Start of Available data

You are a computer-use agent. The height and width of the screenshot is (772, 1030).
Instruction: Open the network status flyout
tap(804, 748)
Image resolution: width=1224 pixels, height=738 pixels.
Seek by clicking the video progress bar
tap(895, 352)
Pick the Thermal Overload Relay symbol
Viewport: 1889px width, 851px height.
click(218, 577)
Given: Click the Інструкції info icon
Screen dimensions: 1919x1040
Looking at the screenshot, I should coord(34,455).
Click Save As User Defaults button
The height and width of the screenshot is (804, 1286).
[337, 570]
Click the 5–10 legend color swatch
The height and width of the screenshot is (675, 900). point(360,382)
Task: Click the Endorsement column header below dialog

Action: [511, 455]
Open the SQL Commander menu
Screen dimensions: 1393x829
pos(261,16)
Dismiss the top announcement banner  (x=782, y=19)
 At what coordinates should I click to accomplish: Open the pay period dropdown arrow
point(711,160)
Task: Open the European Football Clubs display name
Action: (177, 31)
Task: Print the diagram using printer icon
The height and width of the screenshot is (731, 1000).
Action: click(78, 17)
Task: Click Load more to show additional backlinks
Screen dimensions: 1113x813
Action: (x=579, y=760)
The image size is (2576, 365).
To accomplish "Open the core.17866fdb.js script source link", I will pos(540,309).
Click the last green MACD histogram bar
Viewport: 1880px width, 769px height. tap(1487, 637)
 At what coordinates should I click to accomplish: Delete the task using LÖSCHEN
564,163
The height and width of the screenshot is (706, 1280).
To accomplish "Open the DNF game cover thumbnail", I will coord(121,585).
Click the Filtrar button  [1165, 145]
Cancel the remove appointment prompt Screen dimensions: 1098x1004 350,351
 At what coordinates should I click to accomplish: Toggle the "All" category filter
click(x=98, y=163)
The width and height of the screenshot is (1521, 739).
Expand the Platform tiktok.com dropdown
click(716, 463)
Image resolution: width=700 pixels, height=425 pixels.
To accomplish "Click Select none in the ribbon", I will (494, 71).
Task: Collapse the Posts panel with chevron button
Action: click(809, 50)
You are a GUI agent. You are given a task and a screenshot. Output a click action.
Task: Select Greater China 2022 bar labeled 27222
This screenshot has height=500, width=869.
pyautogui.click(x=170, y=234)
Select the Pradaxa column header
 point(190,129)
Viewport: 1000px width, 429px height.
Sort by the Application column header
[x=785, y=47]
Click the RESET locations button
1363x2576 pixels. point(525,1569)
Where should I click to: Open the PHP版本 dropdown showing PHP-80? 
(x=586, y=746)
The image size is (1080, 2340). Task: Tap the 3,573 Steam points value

End of Available data

### [Task statement]
Every line of the listing must be written out again exactly.

### [Output of the task]
You are a computer-use agent. The height and width of the screenshot is (772, 1030).
Instruction: Open the network status flyout
tap(804, 748)
Image resolution: width=1224 pixels, height=738 pixels.
Seek by clicking the video progress bar
tap(895, 352)
Pick the Thermal Overload Relay symbol
Viewport: 1889px width, 851px height.
click(218, 577)
Given: Click the Інструкції info icon
Screen dimensions: 1919x1040
Looking at the screenshot, I should coord(34,455).
Click Save As User Defaults button
The height and width of the screenshot is (804, 1286).
[337, 570]
Click the 5–10 legend color swatch
The height and width of the screenshot is (675, 900). point(360,382)
Task: Click the Endorsement column header below dialog

Action: [511, 455]
Open the SQL Commander menu
Screen dimensions: 1393x829
pos(261,16)
Dismiss the top announcement banner  (x=782, y=19)
 At what coordinates should I click to accomplish: Open the pay period dropdown arrow
point(711,160)
Task: Open the European Football Clubs display name
Action: (177, 31)
Task: Print the diagram using printer icon
The height and width of the screenshot is (731, 1000).
Action: click(78, 17)
Task: Click Load more to show additional backlinks
Screen dimensions: 1113x813
Action: (x=579, y=760)
The image size is (2576, 365).
To accomplish "Open the core.17866fdb.js script source link", I will pos(540,309).
Click the last green MACD histogram bar
Viewport: 1880px width, 769px height. tap(1487, 637)
 At what coordinates should I click to accomplish: Delete the task using LÖSCHEN
564,163
The height and width of the screenshot is (706, 1280).
To accomplish "Open the DNF game cover thumbnail", I will coord(121,585).
Click the Filtrar button  [1165, 145]
Cancel the remove appointment prompt Screen dimensions: 1098x1004 350,351
 At what coordinates should I click to accomplish: Toggle the "All" category filter
click(x=98, y=163)
The width and height of the screenshot is (1521, 739).
Expand the Platform tiktok.com dropdown
click(716, 463)
Image resolution: width=700 pixels, height=425 pixels.
To accomplish "Click Select none in the ribbon", I will (494, 71).
Task: Collapse the Posts panel with chevron button
Action: click(809, 50)
You are a GUI agent. You are given a task and a screenshot. Output a click action.
Task: Select Greater China 2022 bar labeled 27222
This screenshot has height=500, width=869.
pyautogui.click(x=170, y=234)
Select the Pradaxa column header
 point(190,129)
Viewport: 1000px width, 429px height.
Sort by the Application column header
[x=785, y=47]
Click the RESET locations button
1363x2576 pixels. point(525,1569)
Where should I click to: Open the PHP版本 dropdown showing PHP-80? 
(x=586, y=746)
The image size is (1080, 2340). Task: Tap the 3,573 Steam points value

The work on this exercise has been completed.